Wenn Du ein Angehöriger bist, bist Du manchmal nicht mehr Du selbst. Mal abgesehen von den äußerlichen Veränderungen, tiefen Falten und dunklen Schatten unter den Augen. Als pflegender Angehöriger wird das manchmal noch etwas seltsamer.
Im Haus sammeln sich plötzlich Berge von Medikamenten, die kindersicher weggeschlossen werden müssen; Morphin und medizinisches Cannabis waren da die Favoriten. Es lagen zich Spritzen, Verbände, Mundschutzdinger und medizinische Hilfsmittel. Plötzlich ist die Farbe der Wand uninteressant, viel mehr zählt ob ein Badewannenlift her muss oder es ohne geht.
Das Haus gleicht irgendwann mehr einer kleinen Praxis, als dem Zu Hause. Die Luft riecht nicht mehr nach Waschmittel oder Stinkefüßen, sondern nach Desinfektionsmittel und Gummihandschuhen. Das Babyphone wurde zum Inesruf umfunktioniert.Das alles mit dem Gefühl, dass dieser Zustand auf Zeit sein wird, wie lange kann nur keiner sagen.
Wir hatten sogar einen Safe im Kühlschrank, für die Medikamente, die kühl aufbewahrt werden mussten. Ich bin ein absoluter Drogengegner und hatte plötzliche abhängigmachende Medikamente im Haus. Ich hasse Drogen und setzte dennoch alle Hebel in Bewegung an medizinisches Cannabis zu gelangen. Das war deutlich schwieriger als gedacht, erforderte viel Rennerei und noch mehr Telefonate. Eigentlich telefonierte ich nur noch und am Ende fühlte ich mich wie ein Dealer, als ich das Zeug für den Helden, nennen wir es mal zubereitet habe.

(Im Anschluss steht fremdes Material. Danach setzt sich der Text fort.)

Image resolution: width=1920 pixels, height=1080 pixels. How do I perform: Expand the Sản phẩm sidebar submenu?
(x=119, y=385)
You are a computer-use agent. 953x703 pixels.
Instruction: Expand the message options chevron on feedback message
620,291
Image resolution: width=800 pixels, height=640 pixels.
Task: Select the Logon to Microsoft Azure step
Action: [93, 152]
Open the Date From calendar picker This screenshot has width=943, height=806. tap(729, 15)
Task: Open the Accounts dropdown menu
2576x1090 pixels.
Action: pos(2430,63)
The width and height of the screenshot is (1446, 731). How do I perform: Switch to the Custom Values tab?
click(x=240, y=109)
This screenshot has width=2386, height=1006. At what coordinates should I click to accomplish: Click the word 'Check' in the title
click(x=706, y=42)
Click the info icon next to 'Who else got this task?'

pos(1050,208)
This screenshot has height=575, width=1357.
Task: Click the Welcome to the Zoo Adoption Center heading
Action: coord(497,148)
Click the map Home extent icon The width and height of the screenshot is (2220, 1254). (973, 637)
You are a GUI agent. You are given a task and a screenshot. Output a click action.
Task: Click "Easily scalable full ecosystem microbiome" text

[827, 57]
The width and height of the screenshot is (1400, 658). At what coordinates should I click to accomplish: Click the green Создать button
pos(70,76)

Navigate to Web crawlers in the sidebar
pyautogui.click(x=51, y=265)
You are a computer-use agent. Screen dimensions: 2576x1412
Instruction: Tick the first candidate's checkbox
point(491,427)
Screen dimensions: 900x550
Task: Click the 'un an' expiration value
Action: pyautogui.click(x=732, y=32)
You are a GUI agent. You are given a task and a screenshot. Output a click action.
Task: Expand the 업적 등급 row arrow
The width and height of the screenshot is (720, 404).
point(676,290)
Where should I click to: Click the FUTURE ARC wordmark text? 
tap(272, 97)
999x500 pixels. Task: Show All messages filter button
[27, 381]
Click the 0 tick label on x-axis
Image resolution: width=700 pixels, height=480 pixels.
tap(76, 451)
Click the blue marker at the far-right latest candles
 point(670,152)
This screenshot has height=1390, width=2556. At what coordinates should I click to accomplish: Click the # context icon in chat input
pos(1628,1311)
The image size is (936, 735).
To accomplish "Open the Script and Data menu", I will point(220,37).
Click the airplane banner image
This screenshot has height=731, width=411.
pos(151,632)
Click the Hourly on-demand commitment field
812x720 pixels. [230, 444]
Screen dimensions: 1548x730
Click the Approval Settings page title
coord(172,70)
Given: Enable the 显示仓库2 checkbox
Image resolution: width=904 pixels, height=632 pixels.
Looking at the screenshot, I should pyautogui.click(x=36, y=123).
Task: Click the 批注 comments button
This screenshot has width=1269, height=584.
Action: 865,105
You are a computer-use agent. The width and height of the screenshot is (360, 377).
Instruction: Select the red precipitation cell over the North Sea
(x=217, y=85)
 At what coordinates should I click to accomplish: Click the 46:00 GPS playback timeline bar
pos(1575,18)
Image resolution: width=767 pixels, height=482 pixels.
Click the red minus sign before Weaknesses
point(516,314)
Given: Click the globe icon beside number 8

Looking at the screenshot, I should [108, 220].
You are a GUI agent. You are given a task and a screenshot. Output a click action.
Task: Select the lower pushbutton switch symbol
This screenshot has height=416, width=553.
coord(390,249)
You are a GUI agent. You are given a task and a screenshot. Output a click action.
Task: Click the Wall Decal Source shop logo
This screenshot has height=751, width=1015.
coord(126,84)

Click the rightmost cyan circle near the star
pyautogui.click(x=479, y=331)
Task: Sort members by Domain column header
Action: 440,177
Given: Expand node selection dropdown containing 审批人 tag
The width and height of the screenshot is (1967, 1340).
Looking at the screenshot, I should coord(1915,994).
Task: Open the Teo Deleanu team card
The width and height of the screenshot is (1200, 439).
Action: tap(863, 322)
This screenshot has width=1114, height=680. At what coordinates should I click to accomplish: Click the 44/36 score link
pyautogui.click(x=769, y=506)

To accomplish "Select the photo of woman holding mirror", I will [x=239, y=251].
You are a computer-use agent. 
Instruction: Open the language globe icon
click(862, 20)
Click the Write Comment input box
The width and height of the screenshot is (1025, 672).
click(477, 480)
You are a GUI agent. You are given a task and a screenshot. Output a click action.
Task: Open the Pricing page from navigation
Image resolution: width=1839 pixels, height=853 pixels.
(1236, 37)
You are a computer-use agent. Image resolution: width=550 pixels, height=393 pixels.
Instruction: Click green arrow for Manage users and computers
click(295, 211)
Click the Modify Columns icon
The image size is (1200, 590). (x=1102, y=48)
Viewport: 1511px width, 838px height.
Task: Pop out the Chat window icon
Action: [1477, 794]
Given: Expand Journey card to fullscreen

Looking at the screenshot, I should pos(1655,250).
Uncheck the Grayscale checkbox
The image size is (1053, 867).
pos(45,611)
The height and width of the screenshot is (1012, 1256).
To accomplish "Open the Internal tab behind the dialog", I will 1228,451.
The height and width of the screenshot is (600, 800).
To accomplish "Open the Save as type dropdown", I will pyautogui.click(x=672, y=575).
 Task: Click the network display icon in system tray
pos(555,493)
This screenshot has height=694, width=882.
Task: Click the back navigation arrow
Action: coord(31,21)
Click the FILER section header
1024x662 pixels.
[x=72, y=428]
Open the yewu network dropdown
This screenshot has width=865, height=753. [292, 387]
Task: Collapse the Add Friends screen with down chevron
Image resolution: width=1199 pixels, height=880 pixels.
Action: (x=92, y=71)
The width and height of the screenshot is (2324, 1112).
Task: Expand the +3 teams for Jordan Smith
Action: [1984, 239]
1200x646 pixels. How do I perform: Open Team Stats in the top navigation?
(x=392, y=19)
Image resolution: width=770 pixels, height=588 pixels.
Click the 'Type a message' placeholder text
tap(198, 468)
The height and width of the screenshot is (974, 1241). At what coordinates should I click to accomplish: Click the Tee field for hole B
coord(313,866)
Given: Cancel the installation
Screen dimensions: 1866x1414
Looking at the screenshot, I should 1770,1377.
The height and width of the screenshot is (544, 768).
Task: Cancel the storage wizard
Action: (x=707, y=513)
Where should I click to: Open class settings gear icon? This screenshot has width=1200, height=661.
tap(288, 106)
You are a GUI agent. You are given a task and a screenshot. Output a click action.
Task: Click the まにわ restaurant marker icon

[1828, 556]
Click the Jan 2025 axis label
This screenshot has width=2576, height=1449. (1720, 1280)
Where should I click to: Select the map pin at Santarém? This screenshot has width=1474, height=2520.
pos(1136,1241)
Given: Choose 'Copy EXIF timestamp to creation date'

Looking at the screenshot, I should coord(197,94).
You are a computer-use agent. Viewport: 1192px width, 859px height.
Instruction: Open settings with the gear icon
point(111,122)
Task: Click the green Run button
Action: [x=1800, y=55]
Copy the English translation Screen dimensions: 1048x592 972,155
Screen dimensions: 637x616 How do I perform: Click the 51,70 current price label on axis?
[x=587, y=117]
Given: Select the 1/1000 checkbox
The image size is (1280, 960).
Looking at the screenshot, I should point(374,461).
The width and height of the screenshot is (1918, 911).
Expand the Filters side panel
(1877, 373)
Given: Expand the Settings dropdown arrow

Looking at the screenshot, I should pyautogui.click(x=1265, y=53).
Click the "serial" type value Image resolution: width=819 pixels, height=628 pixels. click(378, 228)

Es gab Tage, an denen ich mich gefragt hatte wo unser Zuhause geblieben ist. Der Ort, der doch eigentlich Sicherheit versprühen soll. An diesen Tagen war ich mehr Gast in unserem Haus als Bewohner. Es roch fremd. Simon roch anders. Ich hatte ständig das Gefühl, dass all unsere Klamotten wie Desinfektionsmittel gestunken haben. Ich konnte nicht mehr in unserem Bett schlafen und verbrachte die Hälfte des Tages damit sämtliche Türgriffe zu desinfizieren.
Es gab Tage da hasste ich dieses „zu Gast sein“ Gefühl. Weil ich doch eigentlich gar kein Gast war. Noch mehr aber hasste ich das Gefühl, ein Gast in meinem Leben zu ein. Es war hin und wieder so, dass ich von oben auf uns sah und merkte, dass das grade alles ganz doll schief läuft. Also nicht schief, aber richtig auch nicht. zumal ich immer wusste das dass alles nur auf Zeit so sein wird. Es würde eine Zeit kommen in der mein Zuhause nicht mehr nach Gummihandschuhen riecht, sondern wieder nach Waschmittel und Stinkefüßen. Allerdings wusste ich auch, dass diese Zeit erst kommen wird, wenn Simon nicht mehr da ist. Und das wollte ich natürlich auch nicht.
Das Leben als Gast im eigenem Leben war daher immer zwiespältig. Es war schwierig, weil die Sicherheit fehlte. Es war aber auch aufregend, weil wir eine Zeit lang so lebten, als hätten wir nichts zu verlieren, als gäbe es keinen Morgen. Es war ein Ritt in eine Zeit, die wir mit Kunibert geteilt hatten. Besonders die letzten Zwei Jahre. Es war ein Ritt in dem wir mehr lebten, als jemals zuvor und ich mich immer fragte, warum wir manche Dinge nicht viel früher getan hatten.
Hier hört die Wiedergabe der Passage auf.